Here is the task for the records below: repeat exactly the lines from the one with "1214x780 pixels. How" to the one with "You are a computer-use agent.", both included, and nothing else.
** Source records follows **
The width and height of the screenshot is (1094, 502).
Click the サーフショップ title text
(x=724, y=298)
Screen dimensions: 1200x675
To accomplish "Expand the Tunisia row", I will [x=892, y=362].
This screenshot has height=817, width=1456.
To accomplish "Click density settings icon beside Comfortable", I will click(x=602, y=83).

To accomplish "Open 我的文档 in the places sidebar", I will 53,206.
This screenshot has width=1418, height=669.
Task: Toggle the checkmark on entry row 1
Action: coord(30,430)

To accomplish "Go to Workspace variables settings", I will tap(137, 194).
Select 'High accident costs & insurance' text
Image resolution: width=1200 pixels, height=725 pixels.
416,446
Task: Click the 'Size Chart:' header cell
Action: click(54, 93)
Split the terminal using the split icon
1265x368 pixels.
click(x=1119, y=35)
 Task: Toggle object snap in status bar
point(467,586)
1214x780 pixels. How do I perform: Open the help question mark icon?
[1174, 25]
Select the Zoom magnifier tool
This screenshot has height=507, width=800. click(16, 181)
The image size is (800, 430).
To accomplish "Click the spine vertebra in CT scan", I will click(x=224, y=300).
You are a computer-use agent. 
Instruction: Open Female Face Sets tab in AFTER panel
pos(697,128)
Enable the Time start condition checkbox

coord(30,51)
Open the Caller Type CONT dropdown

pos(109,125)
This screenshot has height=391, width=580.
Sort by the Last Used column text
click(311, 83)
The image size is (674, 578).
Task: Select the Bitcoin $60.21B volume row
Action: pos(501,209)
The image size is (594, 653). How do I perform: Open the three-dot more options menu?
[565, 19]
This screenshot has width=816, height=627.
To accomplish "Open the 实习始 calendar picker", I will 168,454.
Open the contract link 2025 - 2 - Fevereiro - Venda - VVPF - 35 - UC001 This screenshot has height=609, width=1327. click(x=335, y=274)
** End of Source records **
- [Task answer]
1214x780 pixels. How do I perform: Open the help question mark icon?
[1174, 25]
Select the Zoom magnifier tool
This screenshot has height=507, width=800. click(16, 181)
The image size is (800, 430).
To accomplish "Click the spine vertebra in CT scan", I will click(x=224, y=300).
You are a computer-use agent. 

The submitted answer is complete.